Although Medicare is getting most of the attention today, Paul Ryan's budget proposal also contains big changes to Medicaid. But Suzy Khimm reports that cuts to Medicaid aren't much more popular than cuts to Medicare:But new polling from the non-partisan Kaiser Family Foundation also suggests that Medicaid is more popular than Beltway insiders might assume. Though public support for Medicaid lags slightly behind support for Social Security and Medicare, it's still robust: According to the KFF poll, only 13 percent of the public was willing to support major cuts to Medicaid....[Drew] Altman explains that part of the support for Medicaid comes from the services it provides for the elderly and disabled: though the program's usually described as an entitlement for the poor, seniors and the disabled make up two-thirds of Medicaid costs.
For what it's worth, I think Ryan's Medicaid proposal is far worse than his Medicare proposal. Basically, he endorses the Republican party line, which is to turn Medicaid into block grants for states, and then give states the freedom to spend it any way they want. But this is exactly the opposite of what we should be doing.
Here's the problem: states aren't allowed to run budget deficits, so when the economy turns bad they have to cut back on spending. But bad economic times are precisely when more Medicaid spending is needed. So unless Ryan is proposing to automatically increase those block grants whenever individual states or the country as a whole are in a recession - and he's not - this produces the worst possible dynamic you can imagine: a safety net that gets worse at exactly the times when it's needed most.
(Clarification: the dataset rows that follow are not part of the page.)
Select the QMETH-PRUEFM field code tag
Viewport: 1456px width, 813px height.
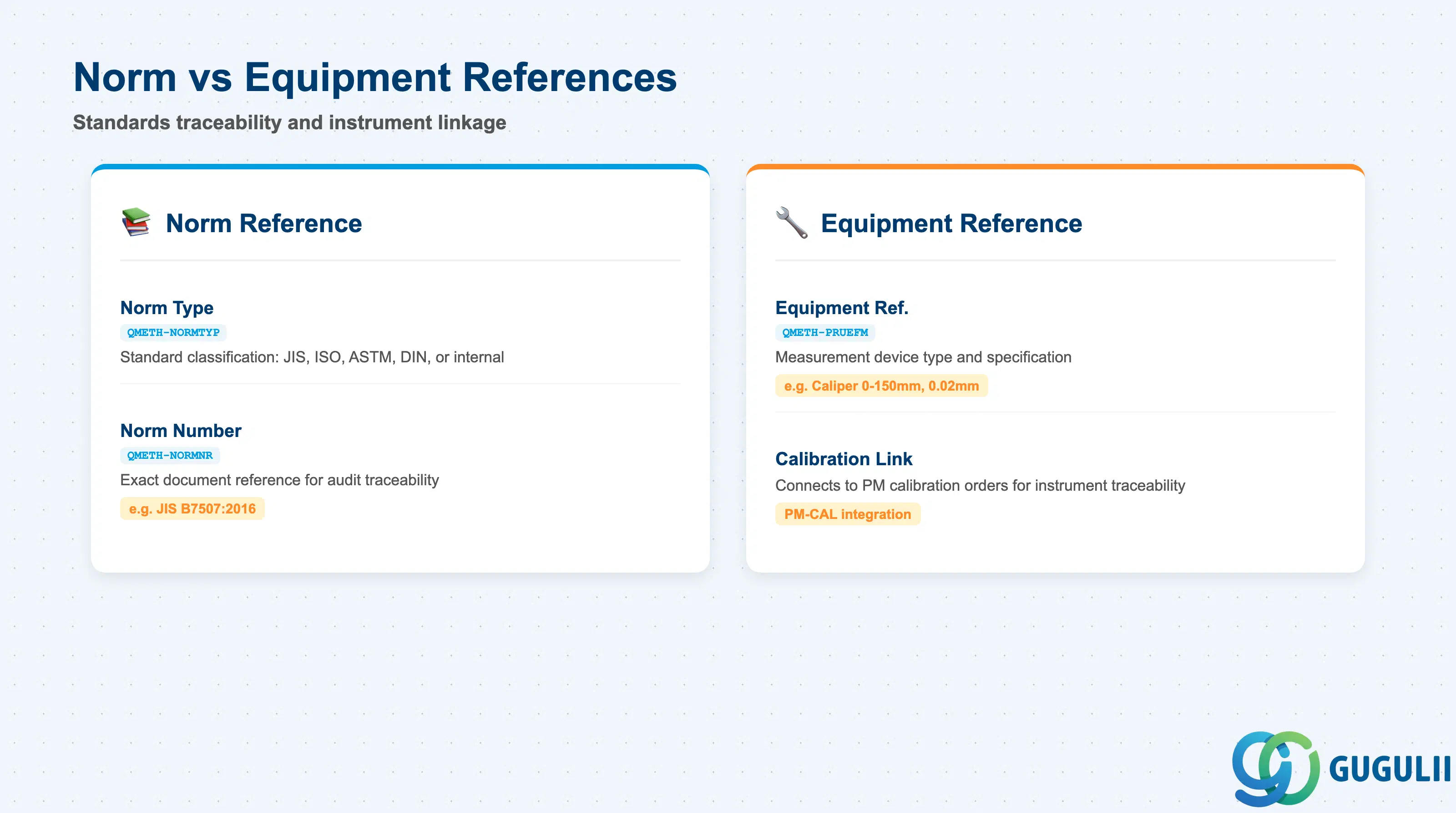tap(824, 332)
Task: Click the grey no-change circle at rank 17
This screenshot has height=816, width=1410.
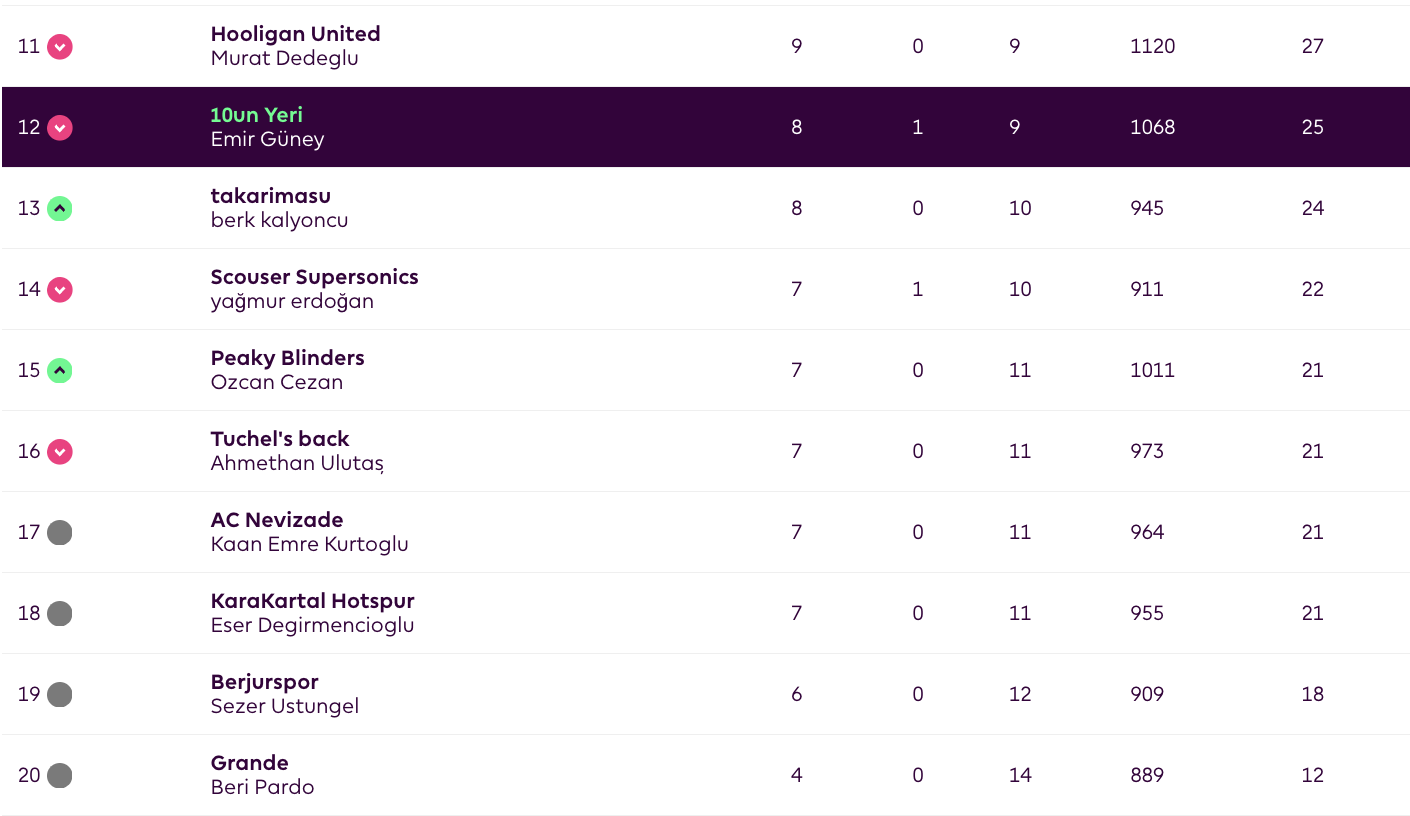Action: pyautogui.click(x=60, y=533)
States have been experimenting with Medicaid for decades, and successes are few and far between. There just aren't any magic bullets here, and giving them more scope for experimentation isn't likely to produce any new miracles. A better bet would be to federalize Medicaid entirely. It's a huge burden to state budgets, and one that's especially burdensome during an economic downturn like the one we're in now. Ryan is right that there's really no good reason for Medicaid funding to be split between states and the federal government, but he's wrong about how to fix that. Medicaid shouldn't be a 100% state program, it should be a 100% federal program, one that's both a true safety net and a useful automatic stabilizer during recessions.